TPIR Arusha, 29 décembre 2011 (FH) – Voici la chronologie des principaux événements de l’année 2011 au Tribunal pénal international pour le Rwanda (TPIR) qui a rendu plusieurs jugements dans des procès phares comme celui de Pauline Nyiramasuhuko, la seule femme à avoir été inculpée par le TPIR. Le tribunal a par ailleurs, pour la première fois, donné son feu vert au renvoi d’une affaire vers la justice rwandaise.

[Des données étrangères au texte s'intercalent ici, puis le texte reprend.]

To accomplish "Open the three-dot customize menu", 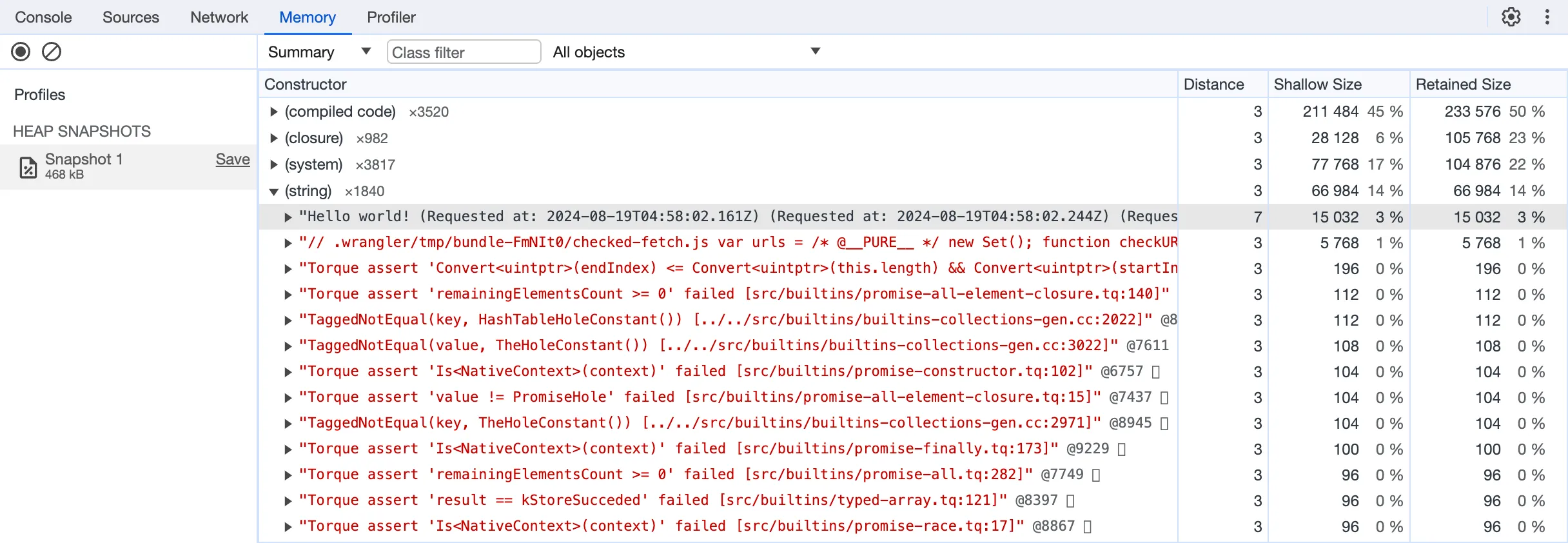I will coord(1547,17).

Jugements de première instance

29 mars : un ancien maire et ancien haut fonctionnaire au ministère de la Famille, Jean Baptiste Gatete, est condamné à la perpétuité après avoir été reconnu coupable de génocide et extermination.

17 mai : dans un jugement très attendu, l’ancien chef d’Etat-major de l’armée, le général Augustin Bizimungu écope de la prison à vie après avoir été jugé coupable de génocide, crimes contre l’humanité et crimes de guerre. Son collègue de la gendarmerie, le général Augustin Ndindiliyimana s’en tire avec une peine égale au temps déjà passé en détention. Il est donc aussitôt remis en liberté. Deux officiers, le major François-Xavier Nzuwonemeye et le capitaine Innocent Sagahutu, se voient infliger 20 ans d’emprisonnement.

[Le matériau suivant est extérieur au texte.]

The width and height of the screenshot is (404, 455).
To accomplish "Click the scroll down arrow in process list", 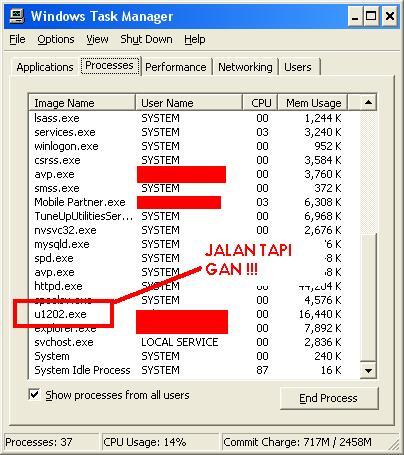I will tap(368, 370).
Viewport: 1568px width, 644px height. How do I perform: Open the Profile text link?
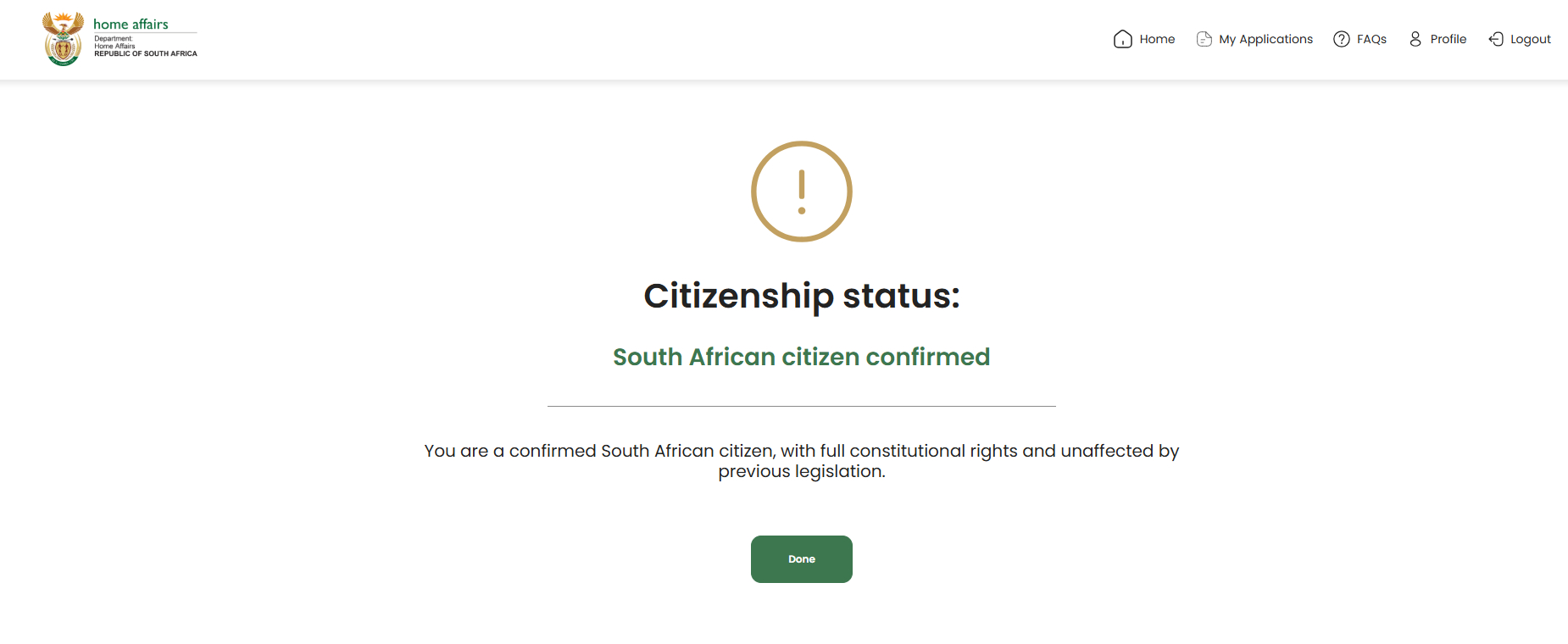1448,39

24 juin : dix ans après l’ouverture de son procès, l’ancienne ministre de la Famille et de la promotion féminine, seule femme détenue par le TPIR, est condamnée à la perpétuité pour crimes de génocide, crimes contre l’humanité et crimes de guerre. Pauline Nyiramasuhuko est reconnue coupable, entre autres crimes, d’avoir aidé et encouragé à la perpétration de viols de femmes tutsies à Butare, dans le sud du Rwanda. La même peine est infligée à son fils Arsène Shalom Ntahobali, et à Elie Ndayambaje, un ancien maire. Dans la même affaire, trois anciens responsables administratifs sont condamnés à des peines allant de 25 à 35 ans de détention.

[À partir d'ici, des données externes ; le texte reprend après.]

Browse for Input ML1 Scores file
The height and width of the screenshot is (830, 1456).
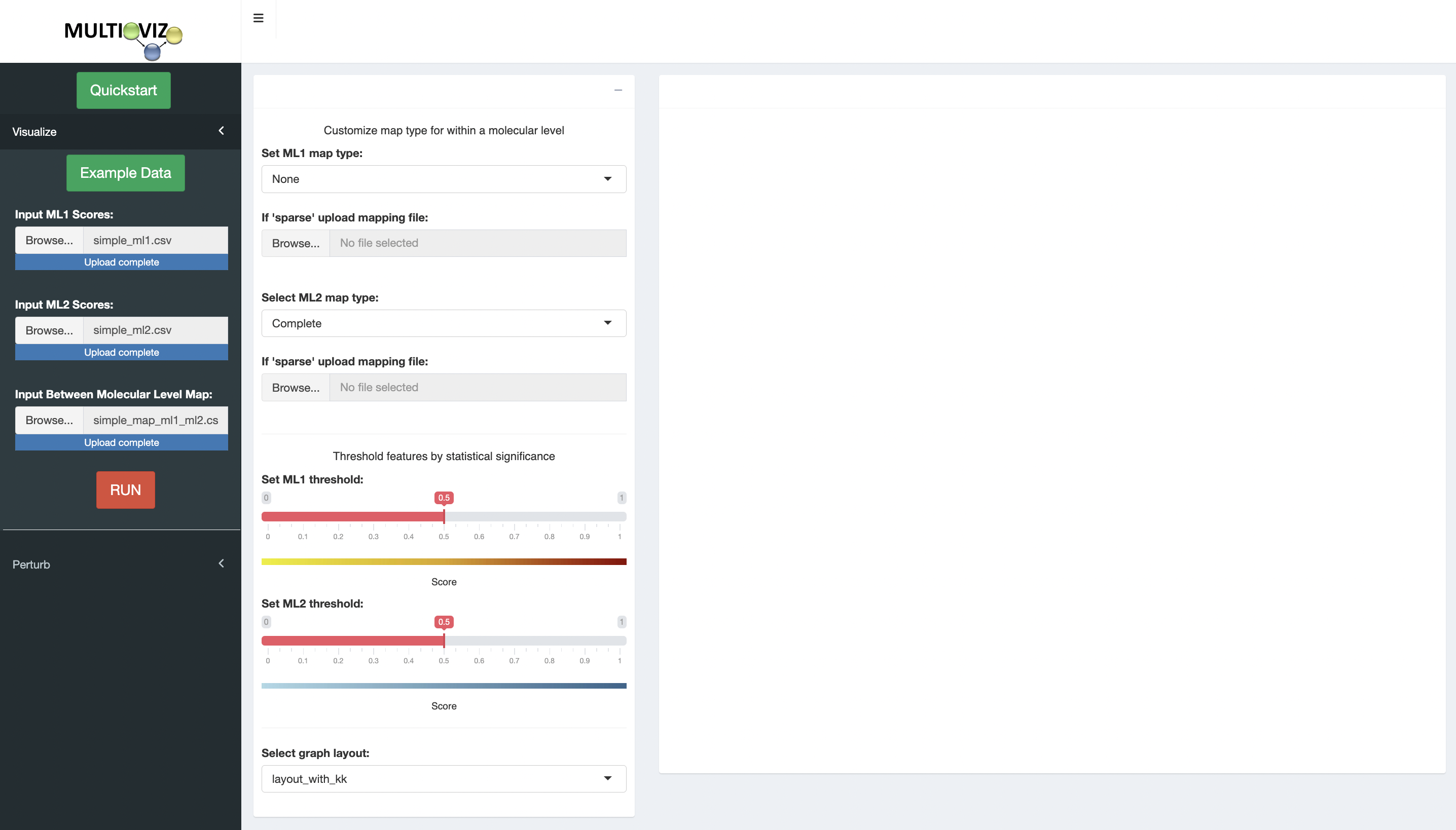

30 septembre : une chambre de première instance acquitte deux anciens ministres et en condamne deux autres à la perpétuité. Les anciens ministres du Commerce et la Fonction Publique, Justin Mugenzi et Prosper Mugiraneza sont jugés coupables d’entente en vue de commettre le génocide ainsi que d’incitation directe et publique à commettre le génocide, pour avoir participé à deux célèbres réunions en 1994. Pour leur part, les anciens ministres des Affaires étrangères et de la Santé, Jérôme Bicamumpaka et Casimir Bizimungu, sont acquittés car ils n’étaient pas présents à ces réunions.

17 novembre : Grégoire Ndahimana, ancien maire de Kivumu (ouest) écope de 15 ans de réclusion pour son rôle dans le massacre de près de 2.000 Tutsis qui avaient cherché refuge à l’église de Nyange, dans sa commune.

21 décembre : Les anciens président et vice-président du MRND, Matthieu Ngirumpatse et Edouard Karemera sont condamnés à la prison à vie après avoir été jugés coupables de génocide, crimes contre l’humanité et crimes de guerre. Ils payent les crimes commis par les miliciens Interahamwe pendant toute la durée du génocide et sur l’ensemble du pays. Selon le jugement, ils étaient les chefs suprêmes des Interahamwe, mais n’ont rien fait pour prévenir les crimes ou en punir les auteurs.

Arrêts de la chambre d’appels

1er avril : la chambre d’appel confirme la peine de 15 ans de prison prononcée au premier degré contre le lieutenant-colonel Tharcisse Muvunyi, reconnu coupable d’incitation directe et publique à commettre le génocide.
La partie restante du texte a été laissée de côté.